Шестнадцать месяцев назад на этом месте стоял другой поезд. Он назывался «Первый передвижной государственный показательный театр» и состоял он из семи спальных вагонов и одной теплушки. В двух вагонах жили актеры, актрисы, гримеры и бутафоры. В третьем — диктатор поезда, молодой человек с мушкой, по фамилии Тобби, и его фаворитка. В четырех вагонах была выломана вся внутренность; они назывались «репетиционный зал», «монтировочная мастерская» и «зал экзерсисов». Теплушку отдали под дары и лавры: там ехали рис, урюк, изюм, бараний жир. Актеры играли на станции один раз в неделю пьесу «Зеленый попугай». Тобби кричал страшным голосом на публику. Его секретарь грозил мандатом Совнаркома. В Самарканде транспортная Чека отняла и рассмотрела мандат: он оказался запиской Анатолия Васильевича Луначарского в НКПС с просьбой принять и выслушать подателя.
Ташкент. В бывшем общежитии шестнадцать месяцев назад ходил по коридорам боевой конь моего друга. Теперь там бегали горничные в наколках. В номерах пахло ремонтом. На стене под электрической кнопкой висело объявление о воспрещении после одиннадцати часов «громких разговоров, распития напитков, пения и игры на инструментах…» О, тень моего буйного друга Льва Михайловича!
В комиссионных магазинах без ордеров продавали текинские ковры и старые френчи, «сюзани» и лакированные довоенные ботинки. В парке, в «Чашке чая» уцелевшие полковые дамы туркестанских стрелковых полков разносили чай и пирожные. Мы были смущены, как дети. Мы переходили с опаской улицы. Движение арб и извозчиков приводило нас в ужас. Мы вернулись из пятнадцатого века. Сентиментальные юноши — мы вновь открыли музыку, живопись и книги. Мы гуляли по Ташкенту ночью.
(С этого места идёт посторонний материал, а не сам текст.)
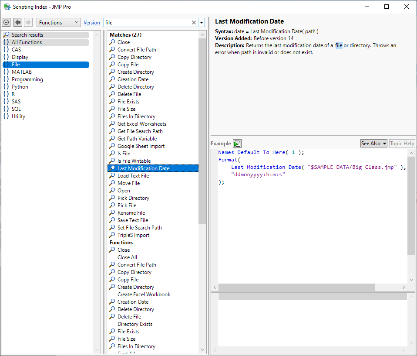
Task: Click the JMP Scripting Index title icon
Action: [x=7, y=7]
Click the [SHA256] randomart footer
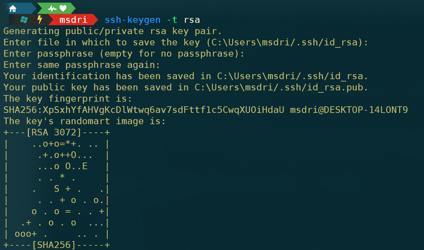Image resolution: width=424 pixels, height=250 pixels. point(54,245)
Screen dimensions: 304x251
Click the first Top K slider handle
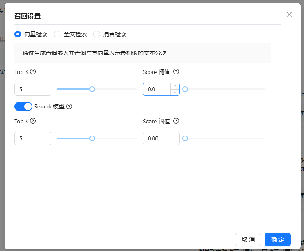[92, 89]
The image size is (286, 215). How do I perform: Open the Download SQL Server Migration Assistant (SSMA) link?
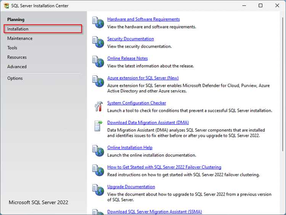tap(154, 212)
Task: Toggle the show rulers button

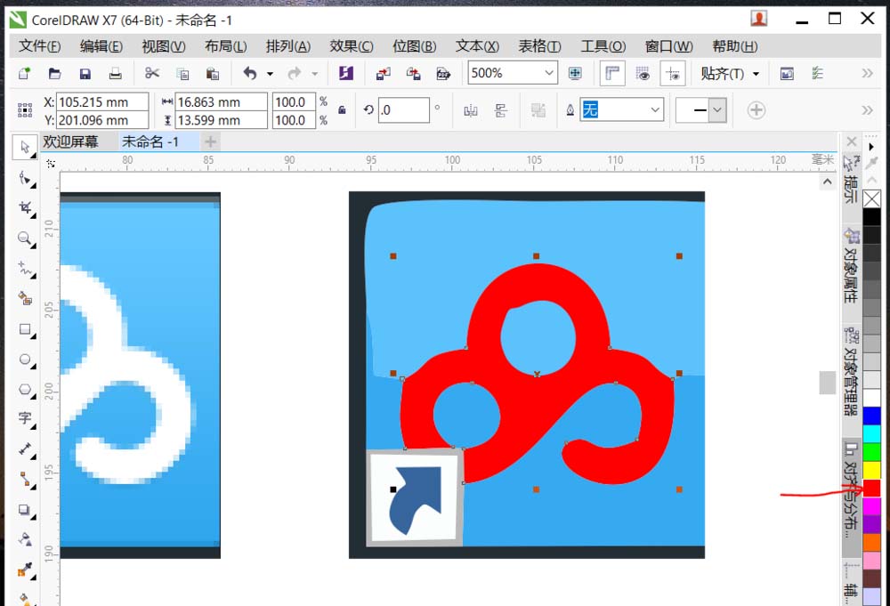Action: point(611,74)
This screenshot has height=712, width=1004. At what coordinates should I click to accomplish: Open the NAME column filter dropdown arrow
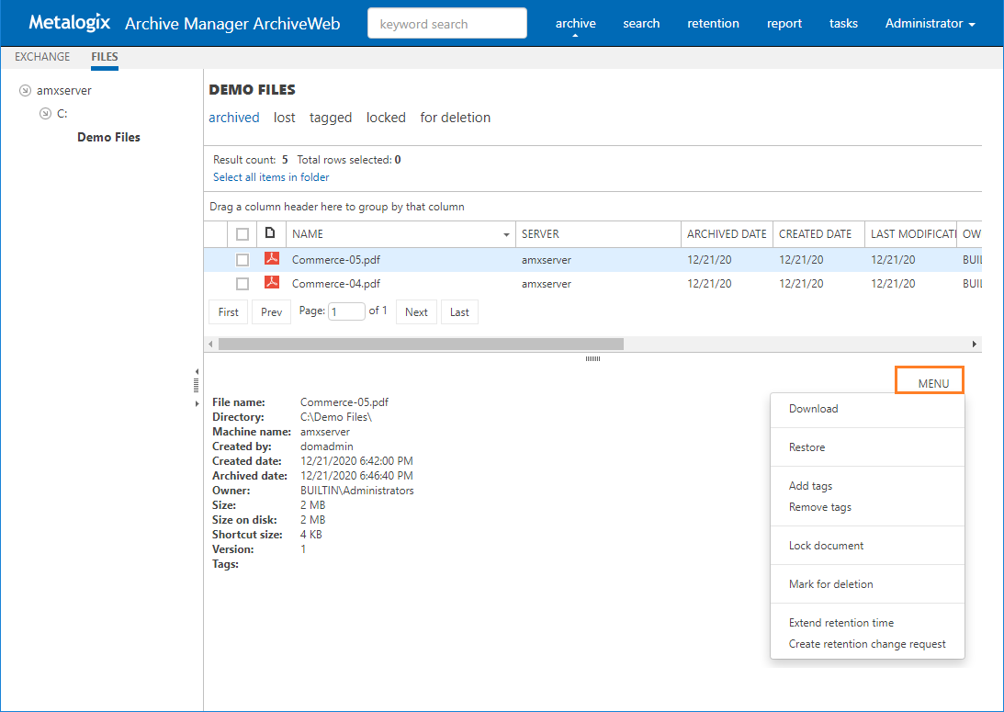pos(506,235)
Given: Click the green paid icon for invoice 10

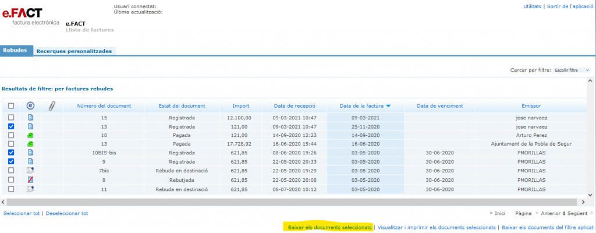Looking at the screenshot, I should point(31,135).
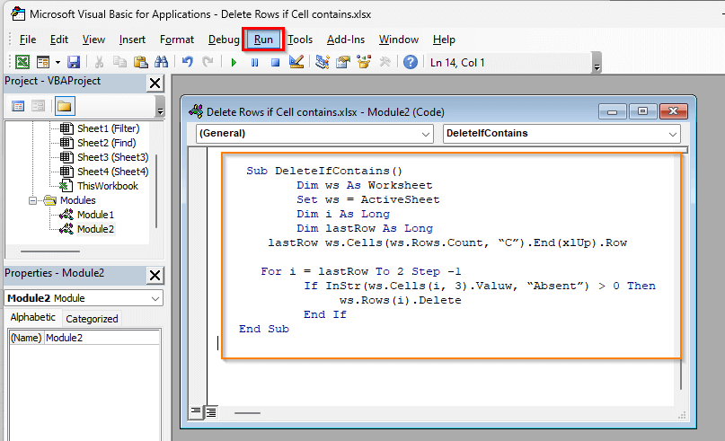Save the project with the floppy icon
The height and width of the screenshot is (441, 725).
click(74, 62)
Здесь нет пушки на закате, никто не запирает на замок городские ворота и вообще нет ворот. По утрам бывший штат генерального консульства в Герате лежал в бреду, в малярии. Доктор из военного госпиталя вливал нам в вены хинин. Но вечером мы выползали на улицы и открывали для себя чудеса культуры — кино, трамвай, телеграф. Наконец мы открыли скорый поезд прямого сообщения и вагон прямого сообщения «Ташкент — Москва». Это было настоящее открытие после тахтараванов, вьючных коней и даже после «водянки» Кушка — Мерв.
Аральское море, Джусалы. Здесь полтора года назад поезд афганской миссии стоял неделю, пока чинили размытое полотно. Кейсар-ханум, жена одного товарища по фронту (ее приютила в вагоне Лариса Михайловна), напудренная, набеленная, смотрела подведенными глазами из окна вагона. Киргиз проходил мимо поезда, взглянул и спросил: «Кто это?» — «Китайский генерал», ответили ему не задумавшись матросы. «Из Чугучака?», спросил киргиз и ушел.
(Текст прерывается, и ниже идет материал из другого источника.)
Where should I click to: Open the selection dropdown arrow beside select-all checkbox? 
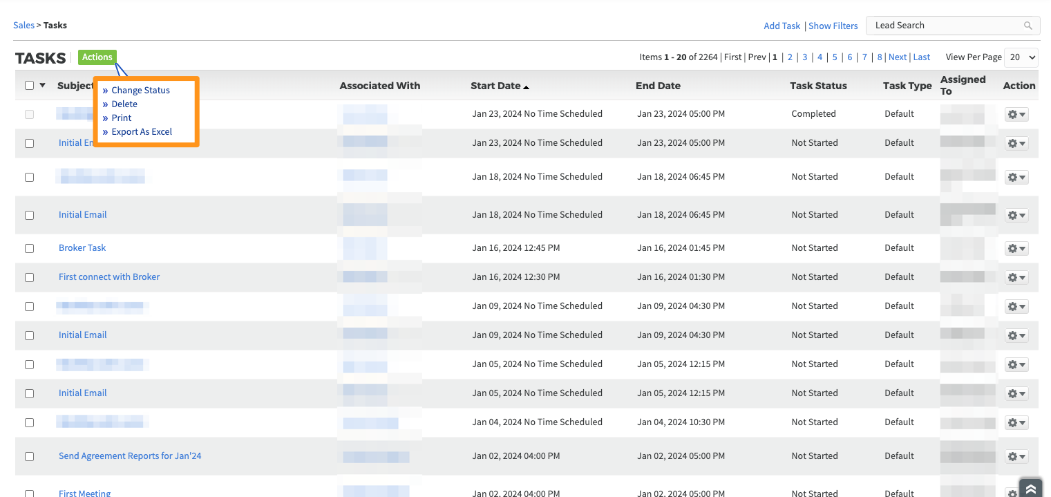pyautogui.click(x=41, y=85)
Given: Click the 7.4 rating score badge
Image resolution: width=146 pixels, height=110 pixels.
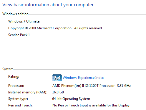Looking at the screenshot, I should click(x=57, y=78).
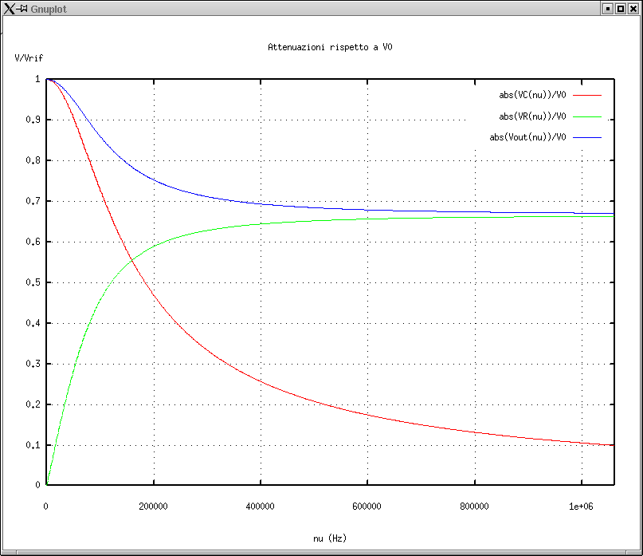643x556 pixels.
Task: Click the X window menu icon
Action: point(9,8)
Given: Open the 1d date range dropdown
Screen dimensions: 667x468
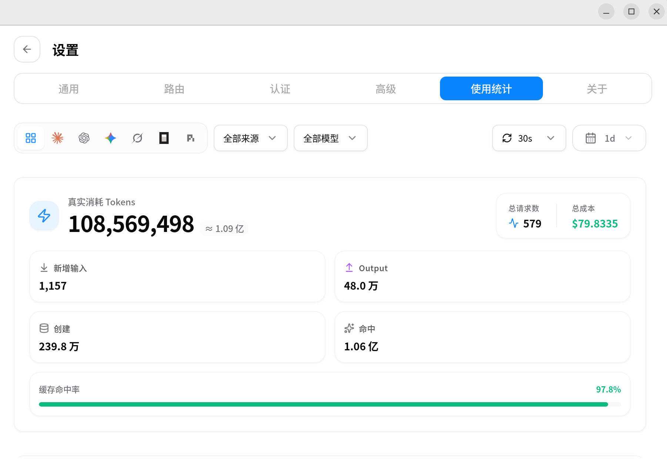Looking at the screenshot, I should [609, 138].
Через двое суток мы пересекали Волгу, Волгу Азина, Кожанова, Раскольникова и Ларисы Рейснер. Вдали за переплетом моста были Дубровка, Водяное, Балыклей, безвестные городишки и села, вписанные навеки в историю гражданской войны. Когда красные уходили из Водяного, деревенский поп бросился на колокольню. Он торопился встретить белых колокольным звоном. Азин услышал звон и вернулся и отхлестал попа плетью. Пока белые входили в Водяное, он успел поучить попа и вернуться к своим.
Балыклей, близ Дубровки. Белые ушли из Балыклея. В разгромленном доме, где жил генерал, нашли портрет Горького. У портрета были выжжены папиросой глаза. Об этом мне рассказал уже этим летом Борис Калинин.
Москва, 1926 год, зимняя ночь. В маленьком зале Дома Печати стоит красный открытый гроб. Красноармейцы стоят на часах в голове и в ногах Ларисы Михайловны Рейснер. Ночь, шаги разводящего и слабый треск паркета. Внизу, в вестибюле, глупый, старый, с золотыми лебедями вместо ручек, диван. И лживый старый портрет Шухаева, мнимый портрет Ларисы Рейснер. На диване — ее новые друзья и старые спутники по Волге, Каспию и Хезарийской дороге. Они говорят о прошлом, только о п р о ш л о м Ларисы Михайловны, о будущем говорить нельзя, б у д у щ е г о у нее нет. Вот что значит с м е р т ь. Я возвращаюсь к гробу и не верю в смерть. Это не Лариса Рейснер.